These are the only two user variables that we need to create for this installation. The rest of the stuff is to deal with “Path” in system variables. Edit the Path in System Variables, copy the directory path of Apache ANT folder but this time includes the subfolder “Bin” as well. So your path would be C:\apache-ant-1.9.6\bin.
Place a value separator ( ; ) and paste the path value in the system variable
Similarly, go to the folder path of Apache Maven and copy the path including the “bin” folder as shown below.
Copy this path Then go to a system variable. Place a semicolon as a value separator and paste the value. According to my installation the variable value in this input box is “C:\Program Files\Java\jdk1.8.0_60\bin;C:\apache-ant-1.9.6\bin;C:\apache-maven-3.3.3\bin”
I’m saying this again & again, coz this is very important that you place a semicolon ( ; ) to separate all the three values, otherwise the computer will assume it as one single value and may lead to fatal errors while installation. Close every pop-up window by clicking ’Ok’ and this part is Done. We can cross-check with the installation, from the command prompt. To do that open the command prompt and type the following commands one by one.
C:\>java –Version.
If the installation is correct it should show you the version information in the command window as shown below.
Next, type the command
C:\>ant –version.
If the installation is correct then you will see the version information of Apache ANT as following;
At last check the Maven installation with the command input as
C:\>mvn –version.
If everything is fine it should show the following version information;
If you are getting the exact output, you have configured everything correctly. Don’t panic if it doesn’t, because sometimes computers are dumb enough not to recognize the changes instantly. You just need to restart the computer and re-run the test commands.

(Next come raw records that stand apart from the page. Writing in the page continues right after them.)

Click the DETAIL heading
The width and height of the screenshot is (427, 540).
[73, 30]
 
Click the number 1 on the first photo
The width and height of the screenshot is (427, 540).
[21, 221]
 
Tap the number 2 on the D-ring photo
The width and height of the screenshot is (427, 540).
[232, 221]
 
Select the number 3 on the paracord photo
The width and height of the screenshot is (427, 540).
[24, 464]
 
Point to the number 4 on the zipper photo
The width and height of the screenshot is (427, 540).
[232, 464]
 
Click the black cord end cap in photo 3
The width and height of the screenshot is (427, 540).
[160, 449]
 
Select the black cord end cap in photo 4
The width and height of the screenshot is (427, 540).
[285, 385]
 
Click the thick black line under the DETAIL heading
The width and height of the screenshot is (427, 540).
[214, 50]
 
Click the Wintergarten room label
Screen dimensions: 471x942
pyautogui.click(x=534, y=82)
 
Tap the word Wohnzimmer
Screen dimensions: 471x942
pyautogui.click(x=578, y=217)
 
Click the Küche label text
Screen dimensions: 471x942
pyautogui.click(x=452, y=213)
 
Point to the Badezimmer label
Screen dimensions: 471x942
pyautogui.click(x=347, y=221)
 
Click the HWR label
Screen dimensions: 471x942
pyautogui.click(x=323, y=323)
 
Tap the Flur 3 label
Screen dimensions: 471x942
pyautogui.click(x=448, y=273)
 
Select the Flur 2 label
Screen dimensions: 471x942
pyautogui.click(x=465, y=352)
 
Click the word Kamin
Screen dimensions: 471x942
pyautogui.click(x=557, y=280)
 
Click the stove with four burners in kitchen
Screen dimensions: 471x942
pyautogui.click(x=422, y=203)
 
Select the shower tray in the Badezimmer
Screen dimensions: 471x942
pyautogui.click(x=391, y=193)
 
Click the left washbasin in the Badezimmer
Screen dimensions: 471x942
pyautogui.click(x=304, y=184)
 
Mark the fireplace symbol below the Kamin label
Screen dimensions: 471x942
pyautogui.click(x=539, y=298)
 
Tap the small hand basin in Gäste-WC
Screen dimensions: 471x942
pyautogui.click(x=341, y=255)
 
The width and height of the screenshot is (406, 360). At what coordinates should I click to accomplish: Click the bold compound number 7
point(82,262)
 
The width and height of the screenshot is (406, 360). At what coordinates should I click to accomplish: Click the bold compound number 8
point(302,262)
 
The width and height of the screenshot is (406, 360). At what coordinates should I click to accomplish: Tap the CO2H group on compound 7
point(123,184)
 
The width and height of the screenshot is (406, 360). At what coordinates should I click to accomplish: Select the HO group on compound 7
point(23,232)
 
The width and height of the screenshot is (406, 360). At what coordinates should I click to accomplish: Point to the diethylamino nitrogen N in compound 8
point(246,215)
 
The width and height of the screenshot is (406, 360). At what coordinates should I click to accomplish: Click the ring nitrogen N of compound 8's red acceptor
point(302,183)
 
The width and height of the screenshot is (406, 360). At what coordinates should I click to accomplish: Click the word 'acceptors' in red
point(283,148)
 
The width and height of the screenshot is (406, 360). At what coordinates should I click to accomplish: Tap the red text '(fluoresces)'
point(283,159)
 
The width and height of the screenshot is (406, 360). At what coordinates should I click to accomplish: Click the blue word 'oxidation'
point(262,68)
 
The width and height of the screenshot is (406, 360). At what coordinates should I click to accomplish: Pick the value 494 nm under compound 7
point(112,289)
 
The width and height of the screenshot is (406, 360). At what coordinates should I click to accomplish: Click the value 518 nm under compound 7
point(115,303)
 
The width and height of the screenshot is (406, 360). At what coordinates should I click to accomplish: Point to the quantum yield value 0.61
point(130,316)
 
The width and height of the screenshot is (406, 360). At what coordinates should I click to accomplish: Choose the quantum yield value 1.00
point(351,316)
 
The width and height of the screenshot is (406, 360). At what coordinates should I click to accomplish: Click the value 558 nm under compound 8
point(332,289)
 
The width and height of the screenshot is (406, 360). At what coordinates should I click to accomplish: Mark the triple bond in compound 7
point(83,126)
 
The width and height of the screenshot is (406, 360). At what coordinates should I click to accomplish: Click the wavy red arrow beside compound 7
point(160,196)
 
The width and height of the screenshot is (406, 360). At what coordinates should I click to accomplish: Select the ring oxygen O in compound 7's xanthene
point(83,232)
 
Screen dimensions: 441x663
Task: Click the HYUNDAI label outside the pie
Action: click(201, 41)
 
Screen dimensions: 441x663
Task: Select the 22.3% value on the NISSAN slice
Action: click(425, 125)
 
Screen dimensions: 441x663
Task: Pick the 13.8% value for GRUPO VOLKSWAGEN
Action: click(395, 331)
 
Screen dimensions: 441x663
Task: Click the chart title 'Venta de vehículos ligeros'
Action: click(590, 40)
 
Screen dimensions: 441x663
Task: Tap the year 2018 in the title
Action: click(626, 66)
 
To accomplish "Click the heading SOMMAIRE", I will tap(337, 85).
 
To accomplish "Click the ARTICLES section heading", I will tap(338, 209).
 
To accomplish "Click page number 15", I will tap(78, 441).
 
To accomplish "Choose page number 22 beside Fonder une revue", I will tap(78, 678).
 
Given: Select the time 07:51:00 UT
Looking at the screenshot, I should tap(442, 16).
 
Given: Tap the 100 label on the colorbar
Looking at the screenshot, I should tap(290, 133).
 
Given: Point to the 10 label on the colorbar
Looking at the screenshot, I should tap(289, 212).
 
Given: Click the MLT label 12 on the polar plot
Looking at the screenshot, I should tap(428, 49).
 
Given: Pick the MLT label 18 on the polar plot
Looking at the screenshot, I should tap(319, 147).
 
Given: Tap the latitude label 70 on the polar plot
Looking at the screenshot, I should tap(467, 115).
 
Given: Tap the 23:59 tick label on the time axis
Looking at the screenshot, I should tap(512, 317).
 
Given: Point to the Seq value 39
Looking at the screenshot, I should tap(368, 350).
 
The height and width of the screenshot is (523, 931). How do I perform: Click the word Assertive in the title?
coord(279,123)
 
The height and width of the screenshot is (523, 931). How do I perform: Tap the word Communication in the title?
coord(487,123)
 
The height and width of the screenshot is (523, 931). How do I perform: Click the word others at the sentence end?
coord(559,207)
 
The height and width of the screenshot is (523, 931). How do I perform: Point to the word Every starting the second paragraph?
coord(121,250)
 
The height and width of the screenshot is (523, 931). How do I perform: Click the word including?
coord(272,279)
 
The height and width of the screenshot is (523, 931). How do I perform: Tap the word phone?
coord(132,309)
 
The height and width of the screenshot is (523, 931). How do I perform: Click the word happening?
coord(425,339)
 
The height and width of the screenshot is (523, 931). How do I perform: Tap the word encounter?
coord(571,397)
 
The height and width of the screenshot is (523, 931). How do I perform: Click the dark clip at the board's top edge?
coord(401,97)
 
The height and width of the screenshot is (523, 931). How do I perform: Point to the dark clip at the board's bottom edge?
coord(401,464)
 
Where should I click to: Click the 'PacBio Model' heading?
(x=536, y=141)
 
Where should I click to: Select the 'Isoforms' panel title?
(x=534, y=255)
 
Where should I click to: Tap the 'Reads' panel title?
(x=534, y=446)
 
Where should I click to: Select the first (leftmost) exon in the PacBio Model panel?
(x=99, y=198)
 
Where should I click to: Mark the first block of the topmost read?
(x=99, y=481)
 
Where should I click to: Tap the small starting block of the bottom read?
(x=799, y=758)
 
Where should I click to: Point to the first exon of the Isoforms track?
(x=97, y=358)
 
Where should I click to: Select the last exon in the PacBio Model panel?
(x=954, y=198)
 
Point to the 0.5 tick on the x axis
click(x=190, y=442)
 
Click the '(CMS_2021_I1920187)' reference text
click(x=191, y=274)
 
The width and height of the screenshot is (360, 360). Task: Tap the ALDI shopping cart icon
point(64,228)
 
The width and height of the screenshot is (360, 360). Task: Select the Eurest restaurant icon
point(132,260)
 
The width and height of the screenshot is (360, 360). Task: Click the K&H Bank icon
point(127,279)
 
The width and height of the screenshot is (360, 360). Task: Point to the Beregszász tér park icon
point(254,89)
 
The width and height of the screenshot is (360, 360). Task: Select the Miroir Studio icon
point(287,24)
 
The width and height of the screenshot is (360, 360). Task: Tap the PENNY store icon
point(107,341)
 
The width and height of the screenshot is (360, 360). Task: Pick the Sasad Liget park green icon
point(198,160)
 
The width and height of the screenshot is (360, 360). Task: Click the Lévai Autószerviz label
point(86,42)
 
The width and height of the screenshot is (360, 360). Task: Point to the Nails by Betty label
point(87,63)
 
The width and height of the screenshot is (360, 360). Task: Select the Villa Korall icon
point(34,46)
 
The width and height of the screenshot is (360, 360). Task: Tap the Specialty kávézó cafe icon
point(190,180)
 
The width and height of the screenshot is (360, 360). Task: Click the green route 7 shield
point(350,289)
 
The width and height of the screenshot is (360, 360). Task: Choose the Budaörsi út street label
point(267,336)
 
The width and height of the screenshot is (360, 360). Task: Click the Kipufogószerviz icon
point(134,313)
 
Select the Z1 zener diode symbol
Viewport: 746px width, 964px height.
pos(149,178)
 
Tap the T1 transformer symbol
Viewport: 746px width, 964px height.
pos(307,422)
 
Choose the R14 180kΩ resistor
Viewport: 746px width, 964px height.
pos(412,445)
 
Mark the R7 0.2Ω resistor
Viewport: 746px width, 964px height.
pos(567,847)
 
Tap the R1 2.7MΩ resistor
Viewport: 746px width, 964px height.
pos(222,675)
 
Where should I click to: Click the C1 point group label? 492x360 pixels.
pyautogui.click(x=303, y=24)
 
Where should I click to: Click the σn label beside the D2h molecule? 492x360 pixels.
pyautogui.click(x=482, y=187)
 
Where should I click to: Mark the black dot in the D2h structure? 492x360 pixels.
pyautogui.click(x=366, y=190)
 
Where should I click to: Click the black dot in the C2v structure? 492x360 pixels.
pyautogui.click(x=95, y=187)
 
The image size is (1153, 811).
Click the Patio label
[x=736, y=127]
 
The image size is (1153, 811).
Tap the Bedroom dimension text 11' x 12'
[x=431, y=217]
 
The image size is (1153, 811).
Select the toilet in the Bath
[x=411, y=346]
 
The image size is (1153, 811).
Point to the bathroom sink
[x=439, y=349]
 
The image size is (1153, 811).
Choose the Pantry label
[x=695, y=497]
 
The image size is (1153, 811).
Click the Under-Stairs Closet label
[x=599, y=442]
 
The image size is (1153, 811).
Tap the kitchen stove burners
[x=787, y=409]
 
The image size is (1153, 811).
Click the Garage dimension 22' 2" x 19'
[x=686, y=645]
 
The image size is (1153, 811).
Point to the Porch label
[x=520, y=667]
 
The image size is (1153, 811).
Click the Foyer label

Compiling the DSpace source code
All right, you are done, working with third-party pre-requisite software. Please note that the sequence of installing this software is arbitrary. What I mean by that is that you could have installed the prerequisite software in any order, without making much of a difference. (However, I must add that doing it exactly in the order in which we did in this documentation would increase your success rate by 80%, but it’s totally up to you!)
Now we will begin with the compilation and installation of DSpace source code, so you have to follow each step precisely and this time in the order as described below.
Create a new folder named “DSpace” on the drive where you want to install it. Here I have installed it on C drive, which is the most common practice almost everywhere.
Now go to the DSpace Source folder which you have just extracted.
Navigate through the subfolders (Dspace Source Release>Dspace>config/) until you reach the “DSpace.cfg” file as. Open the file with any notepad editor and find the string “dspace.dir = ${dspace.install.dir}, which would be on the line number 27 in the file.
Change this line with “C:/DSpace” as shown below.
(Notice the UNIX style forward slash in the URI.Do Not copy the path from the explorer window, just type in precisely)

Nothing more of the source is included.